About a dozen Utah legislators recently attended the Salt Lake Valley Conference of Mayors meeting at the new Living Planet Aquarium in Draper, where the discussion (hide your eyes) focused on tax increases.

The conference is an informal group of mayors in the valley who routinely get together for lunch to discuss various issues.

Many of the mayors in Salt Lake County have been hankering for a revenue enhancement to pay for needed road repairs and expansion as well as mass transit needs.

And some more enlightened Republican lawmakers are beginning to understand that mass transit must have its place in the transportation picture. They especially seem to understand that requirement in January and February, when legislators from throughout the state are in Salt Lake City for the legislative general session and choke on the inversion-tainted air just like the capital city's full-time population.

But let's face it, Republicans talking about tax increases in Utah would be like Donner Party members pouring barbecue sauce on themselves.

Yet there they were, talking about it at the aquarium, which is not the usual place for such a meeting, but the mayors wanted to show off Salt Lake County's newest cultural addition.

Rep.
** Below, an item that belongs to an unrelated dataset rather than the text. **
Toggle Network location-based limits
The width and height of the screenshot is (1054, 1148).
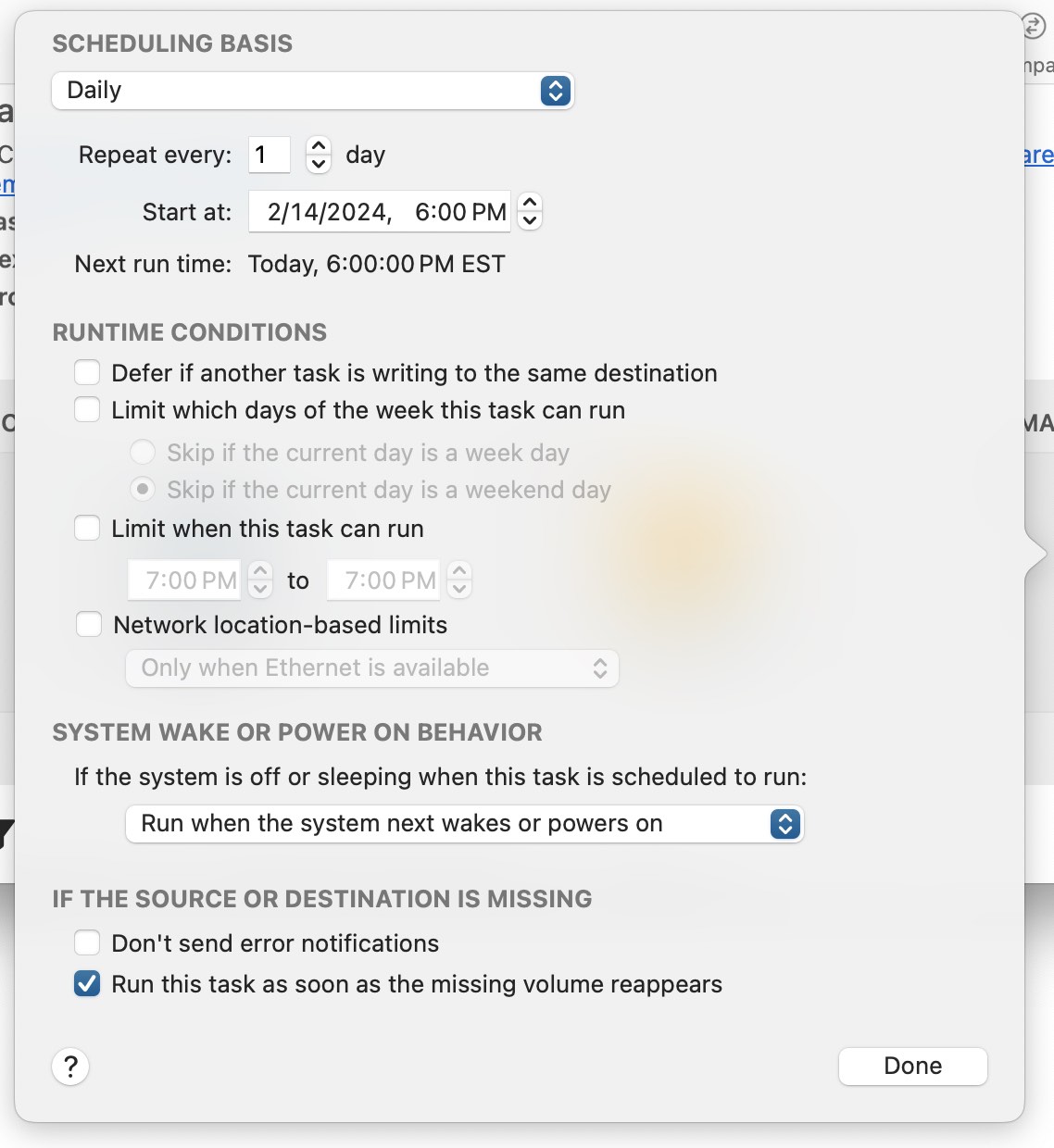point(88,624)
Johnny Anderson, R-Taylorsville, and Senate President Wayne Niederhauser, R-Sandy, both spoke of the need for increased revenue remedies to face Utah's myriad transportation needs.

Anderson sponsored legislation last session that would have increased sales taxes by .26 percent for transportation, but it failed to get past the House Transportation Committee. Another Anderson-sponsored bill to provide for a local option sales tax increase passed the House but didn't get a vote in the Senate.
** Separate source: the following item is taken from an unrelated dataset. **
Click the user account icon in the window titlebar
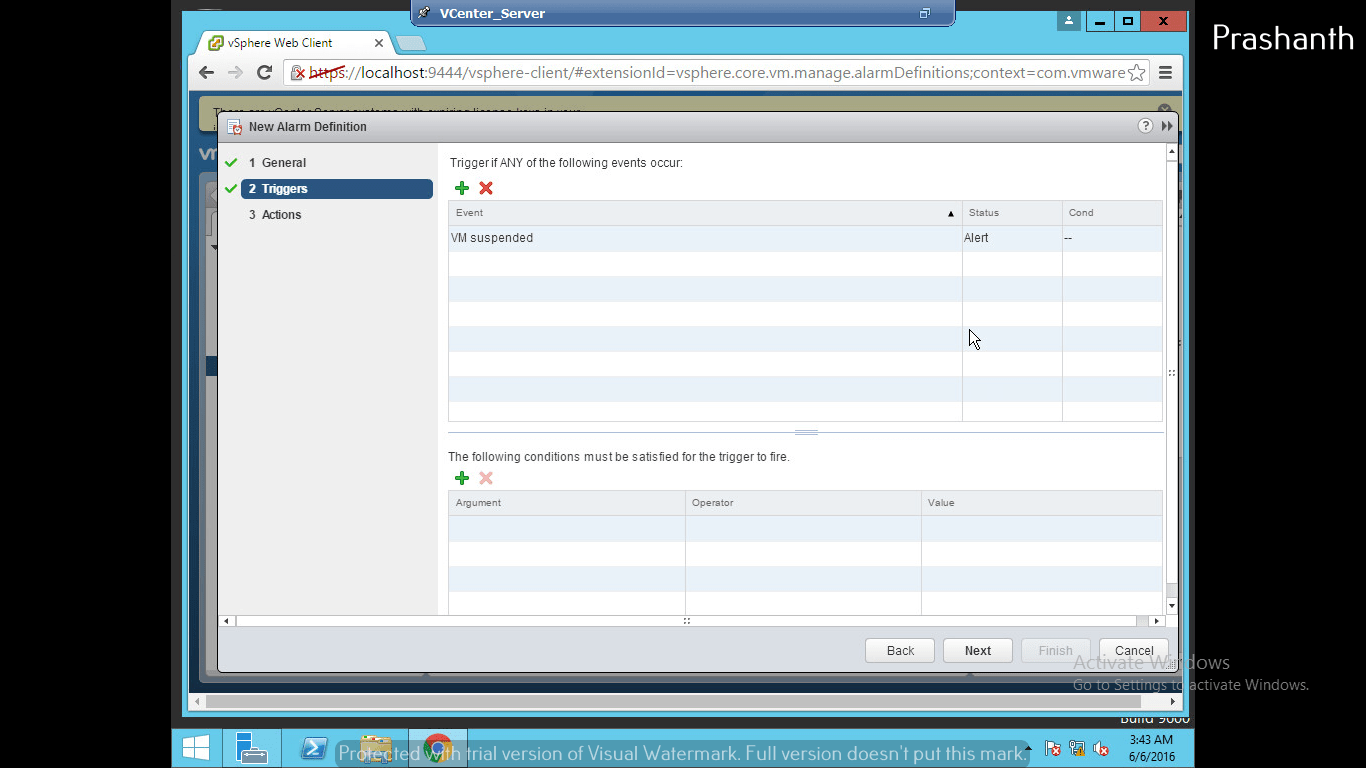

Some legislators openly discussed the possibility that a sales tax increase might have a better chance in the 2015 legislative session because it will be after the election this fall.
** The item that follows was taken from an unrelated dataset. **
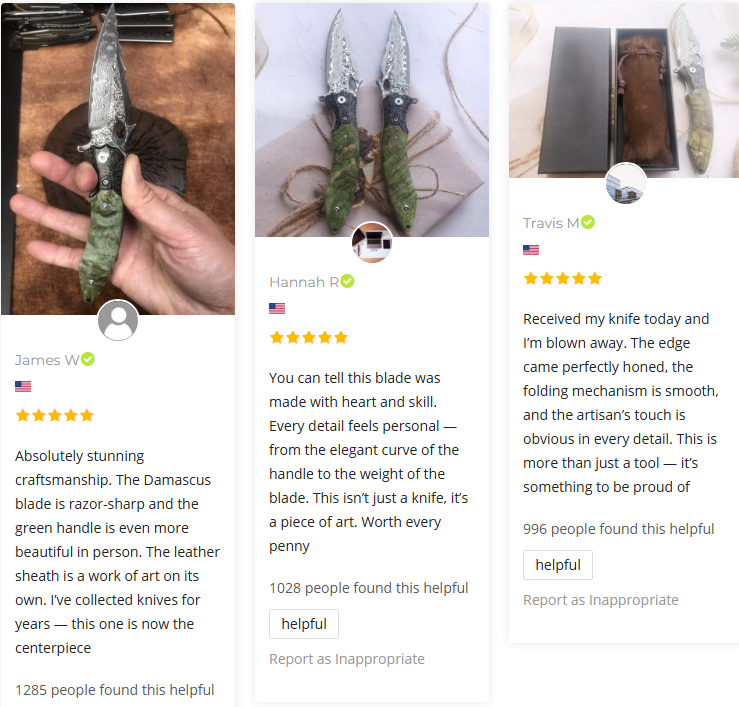Screen dimensions: 739x707
Task: Click Travis M's circular profile avatar
Action: (626, 183)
Expect tax increase talk to be kept pretty much under wrap, even at the monthly legislative interim committee meetings, until after the November election.

The Legislature in 2011 hung an albatross around the state's neck when it passed a bill earmarking 30 percent of sales tax income growth for roads. That amounted to an estimated $60 million a year of sales tax revenue required to be spent on transportation.

Gov. Gary Herbert vetoed that bill, noting it hamstrung the state's ability to meet other needs because it cannibalized the budget, just for transportation, without increasing the revenue stream.

The Legislature, in all its Tea Party zeal that year, overrode the governor's veto and that now is the law. After all, no self-respecting Republican, a year after the Tea Party revolution, would ever stand for any kind of tax increase. They would rather see a bridge collapse first.

But now, it seems, some conservatives are willing to consider a tax increase — after the election, of course.

During the meeting at the aquarium, Salt Lake County Mayor Ben McAdams, a Democrat, complimented the Republican legislators for being willing to discuss tax increases, given that is such a taboo subject among much of the Republican base.

He couldn't help point out a certain aspect of the scene as Anderson and Niederhauser stood at the portable podium that had been set up for the speakers.

The podium was in front of a giant shark tank, so as the legislators spoke of possible tax increases, the audience could see those hungry-looking sharks, swimming around in the background, right above the heads of the speakers.